Objective: This study aimed to explore the molecular response mechanisms of differential blood metabolites before and after 8 weeks of threshold and polarized training models using metabolomics technology combined with changes in athletic performance.
Methods: Twenty-four male rowers aged 14-16 were randomly divided into a THR group and a POL group (12 participants each). The THR group followed a threshold training model (72%, 24%, and 4% of training time in low-, moderate-, and high-intensity zones, respectively), while the POL group followed a polarized training model (78%, 8%, and 14% training-intensity distribution). Both groups underwent an 8-week training program. Aerobic endurance changes were assessed using a 2 km maximal rowing performance test, and untargeted metabolome analysis was conducted to examine blood metabolomic changes before and after the different training interventions. Aerobic endurance changes were assessed through a 2 km maximal rowing test. Non-targeted metabolomics analysis was employed to evaluate changes in blood metabolome profiles before and after the different training interventions.
Results: After 8 weeks of training, both the THR and POL groups exhibited significant improvements in 2 km maximal rowing performance (p < 0.05), with no significant differences between the groups. The THR and POL groups had 46 shared differential metabolites before and after the intervention, primarily enriched in sphingolipid metabolism, glutathione metabolism, and glycine, serine, and threonine metabolism pathways. Nine unique differential metabolites were identified in the THR group, mainly enriched in pyruvate metabolism, glycine, serine, and threonine metabolism, glutathione metabolism, and sphingolipid metabolism. A total of 14 unique differential metabolites were identified in the POL group, predominantly enriched in sphingolipid metabolism, glycine, serine, and threonine metabolism, aminoacyl-tRNA biosynthesis, and glutathione metabolism.

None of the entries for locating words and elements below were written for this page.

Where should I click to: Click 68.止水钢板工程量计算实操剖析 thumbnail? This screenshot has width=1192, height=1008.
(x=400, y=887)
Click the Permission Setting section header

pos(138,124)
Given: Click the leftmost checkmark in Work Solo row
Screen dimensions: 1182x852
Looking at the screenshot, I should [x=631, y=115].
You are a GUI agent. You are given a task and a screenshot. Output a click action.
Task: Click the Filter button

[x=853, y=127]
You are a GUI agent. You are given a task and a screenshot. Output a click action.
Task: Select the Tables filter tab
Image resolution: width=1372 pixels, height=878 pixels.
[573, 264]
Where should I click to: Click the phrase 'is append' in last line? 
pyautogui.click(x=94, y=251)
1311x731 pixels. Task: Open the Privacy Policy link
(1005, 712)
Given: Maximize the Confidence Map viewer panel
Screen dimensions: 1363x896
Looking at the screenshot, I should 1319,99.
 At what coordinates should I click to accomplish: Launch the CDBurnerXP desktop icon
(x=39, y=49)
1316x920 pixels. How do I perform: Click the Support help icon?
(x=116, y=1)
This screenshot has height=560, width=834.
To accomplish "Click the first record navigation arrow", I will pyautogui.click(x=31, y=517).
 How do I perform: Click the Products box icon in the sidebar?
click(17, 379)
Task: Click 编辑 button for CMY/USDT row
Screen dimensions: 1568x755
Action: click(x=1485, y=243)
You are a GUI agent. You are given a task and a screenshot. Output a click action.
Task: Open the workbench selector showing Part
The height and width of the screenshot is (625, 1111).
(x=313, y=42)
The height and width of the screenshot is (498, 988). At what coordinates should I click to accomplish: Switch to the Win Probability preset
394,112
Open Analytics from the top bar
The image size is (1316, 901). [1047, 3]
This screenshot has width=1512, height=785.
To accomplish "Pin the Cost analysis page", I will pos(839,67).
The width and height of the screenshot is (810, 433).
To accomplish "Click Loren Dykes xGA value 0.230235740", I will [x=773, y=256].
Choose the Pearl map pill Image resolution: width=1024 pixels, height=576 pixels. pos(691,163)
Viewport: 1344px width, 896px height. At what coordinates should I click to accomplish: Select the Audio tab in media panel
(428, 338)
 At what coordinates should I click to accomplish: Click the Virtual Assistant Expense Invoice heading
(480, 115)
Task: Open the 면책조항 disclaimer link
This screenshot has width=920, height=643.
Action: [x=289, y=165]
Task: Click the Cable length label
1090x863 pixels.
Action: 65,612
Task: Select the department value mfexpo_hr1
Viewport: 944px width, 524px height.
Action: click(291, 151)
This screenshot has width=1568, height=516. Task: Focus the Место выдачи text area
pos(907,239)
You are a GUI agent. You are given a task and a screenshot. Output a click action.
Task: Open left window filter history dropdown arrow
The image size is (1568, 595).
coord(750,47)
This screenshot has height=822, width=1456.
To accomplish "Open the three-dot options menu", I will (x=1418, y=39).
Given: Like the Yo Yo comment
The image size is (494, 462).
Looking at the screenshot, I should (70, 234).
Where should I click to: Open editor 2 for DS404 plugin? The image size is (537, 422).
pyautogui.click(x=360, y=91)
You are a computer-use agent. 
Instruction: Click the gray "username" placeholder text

Conclusions: The 8-week THR and POL training models demonstrated similar effects on enhancing aerobic performance in adolescent male rowers, indicating that both training modalities share similar blood metabolic mechanisms for improving aerobic endurance. Furthermore, both the THR group and the POL group exhibited numerous shared metabolites and some differential metabolites, suggesting that the two endurance training models share common pathways but also have distinct aspects in enhancing aerobic endurance.
Keywords: aerobic endurance; metabolomics; polarized training model; rowing; threshold training model.